ASKA 非公式ファンサイト

CHAGE&ASKA Video Selection ’86-’89

80年代後半はポップスとロックに演歌を掛け合わせたような、奇跡的な音楽が展開される。 演歌と言われることをASKAはとても嫌うが、私としては賛辞のつもり。 魂がこもっているという意味だ。 売れに売れまくった90年代前半の楽曲はちょっと大味とも言える。 80年代後半の小気味いい、ちょっぴりマイナー調な曲が最高。声もこの頃が一番いい。

 セールスは伸び悩んだが、曲の完成度が高くステージは大迫力。レコードは売れなくてもライブは全国で満員という不思議なグループだった。完成度が高いかどうか、それは時間が経てば分かること。例えば80年代後半のバラードを集めたベストアルバム「THE STORY OF BALLAD」などは今聞いても音が新しい。ポリシーを持って丁寧に作曲していたのだと思い知らされる。

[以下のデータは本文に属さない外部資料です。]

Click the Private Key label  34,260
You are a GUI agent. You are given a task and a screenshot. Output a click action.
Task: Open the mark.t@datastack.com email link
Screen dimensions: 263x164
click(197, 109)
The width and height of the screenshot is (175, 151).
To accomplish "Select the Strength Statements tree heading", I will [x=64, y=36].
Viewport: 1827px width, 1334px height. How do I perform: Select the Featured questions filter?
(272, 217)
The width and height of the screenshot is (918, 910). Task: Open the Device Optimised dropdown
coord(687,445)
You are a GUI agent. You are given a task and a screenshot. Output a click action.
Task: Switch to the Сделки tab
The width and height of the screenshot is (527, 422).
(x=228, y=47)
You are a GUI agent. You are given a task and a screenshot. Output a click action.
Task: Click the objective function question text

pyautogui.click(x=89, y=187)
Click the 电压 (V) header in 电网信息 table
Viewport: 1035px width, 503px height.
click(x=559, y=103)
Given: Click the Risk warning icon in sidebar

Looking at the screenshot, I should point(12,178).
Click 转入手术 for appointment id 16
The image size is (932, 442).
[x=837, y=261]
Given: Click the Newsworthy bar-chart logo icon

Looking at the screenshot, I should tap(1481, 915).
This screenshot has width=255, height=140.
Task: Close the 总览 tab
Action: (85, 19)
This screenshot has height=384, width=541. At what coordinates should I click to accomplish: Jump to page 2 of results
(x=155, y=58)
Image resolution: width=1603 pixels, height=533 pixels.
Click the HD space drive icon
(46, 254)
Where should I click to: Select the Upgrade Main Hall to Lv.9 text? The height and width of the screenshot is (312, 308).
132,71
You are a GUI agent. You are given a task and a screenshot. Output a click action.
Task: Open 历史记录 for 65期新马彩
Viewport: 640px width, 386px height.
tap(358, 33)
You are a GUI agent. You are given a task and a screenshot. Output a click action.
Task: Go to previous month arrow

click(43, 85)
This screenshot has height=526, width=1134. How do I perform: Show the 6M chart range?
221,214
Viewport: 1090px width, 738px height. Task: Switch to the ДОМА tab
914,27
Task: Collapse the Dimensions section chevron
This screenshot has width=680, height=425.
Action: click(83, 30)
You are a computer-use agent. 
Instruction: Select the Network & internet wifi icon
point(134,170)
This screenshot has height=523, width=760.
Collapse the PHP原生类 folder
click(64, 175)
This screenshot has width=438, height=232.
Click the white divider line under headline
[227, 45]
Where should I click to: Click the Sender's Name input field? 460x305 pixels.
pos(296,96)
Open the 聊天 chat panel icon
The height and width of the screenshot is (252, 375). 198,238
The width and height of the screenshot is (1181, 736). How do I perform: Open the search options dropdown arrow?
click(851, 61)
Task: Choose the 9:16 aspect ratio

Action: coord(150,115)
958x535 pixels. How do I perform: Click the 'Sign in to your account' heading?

また、チャゲアス本体は売れなくとも、光GENJIを始め提供曲のほうでASKAが活躍していた時代でもある。ソングライター、パフォーマーとして完成され、89年に歴史的名盤「PRIDE」を発表。パフォーマーとしての絶頂を示す「10 years after」ツアーを敢行したのち、活動を一時休止。ASKAは渡英し、イギリスのミュージシャンとレコーディングを始める。そして帰国後に突如としてトップスターになるわけだ。そのヒット前夜の活動が80年代後半である。売れる前からとっくに完成されていたことを見て取って欲しい。

 

モーニングムーン(’86/演奏は’89)

万里の河以降ヒットに恵まれなかったが、紆余曲折を経て再びこの曲で世の中に打って出た。フォーク演歌から脱皮した記念碑的名曲。

 

TURNING POINT(’86)
86年発表のアルバム『TURNING POINT』に収録の熱すぎる一曲。アクションも熱い。いざ映像で見るとやりすぎな印象を受けるかもしれないが、ステージを生で見たらこれくらいで丁度よいのである。チャゲアスはテレビ向けの芸能人ではなく、ステージで歌う歌手なのだ。

 

Mr.ASIA (’87/演奏は’88)
アジア中でスーパースターになることを予見したかのような『Mr.ASIA』。90年代半ばからアジアツアーを敢行し、この曲が妙に映えることになる。ヴォーカルを見せ付けるパワフルな一曲。

 

SAILOR MAN(’87)
粗削りだけど景気のいい曲。船乗りの歌?「七つの海をすべて手のひらですくい取れ」とはその後の世界的活躍を暗示するかのようだ。

 

ロマンシング・ヤード Romancing Yard(’88/演奏は’91)
CHAGE曲なのだが、結局ASKAがおいしいところをかっさらっていく名演。

 

ラプソディ Rhapsody(’88)
スキャットがかっこいいし、歌詞も抽象的。オシャレ度が高いと思う。

 

風のライオン Kazeno-Lion (’88/演奏は’89)

ASKA曰く「他の人に比べて、小さい頃の記憶がものすごく残っている」。子どもが感じている言葉にできない感情を詞に昇華させ、歌い上げた名曲。

 

Trip(’88)
これはスキャットというよりも、咆哮!これをライブで聴いたら甚く感動した。ASKAはライブを見越して曲を作っていると思う。CDで聴くとちょっと恥ずかしいくらいだから・・・

 

ENERGY(’88/演奏は’89)

88年の名盤ENERGY(エナジー)のタイトルチューン。アルバム中では4分ちょうどの小品なのだが、ライブを見越して作られているので、ご覧の通りはっちゃけた大作になっている。

 

WALK(’89)
一般的には知られていないかもしれないが、ファンの間では代表曲と言っていいくらいの存在。「君」というのはファンの人たちを指しているように思う。あるいは神。ちなみにCHAGEはASKAの曲の中でこれが一番好きだそうな。

 

LOVE SONG(’89)

あまりにも有名なこの曲だが、実はライブではあまり映えない。名曲なのだが、生演奏が音源を超えてこない、チャゲアスとしては珍しいパターン。ライブよりもCDがよろしく、89年と92年に録音されて2バージョン発売されているが、89年版のものが最高なのである。

 

PRIDE(’89)

ファンの間では人気ナンバー1の曲。しかし私個人的にはテーマが錯綜してわかりにくい曲だと思う。失恋や、見神体験や、男の意地などが詞に描かれ、いったい何がいいたいのかわからない。しかし「真の芸術は意味不明である」という真理のために、妙な説得力を持ってわれわれに迫ってくる。すさまじいばかりの迫力が確かにある。ASKAほどの表現力を持った歌手にしか成しえないことだと思う。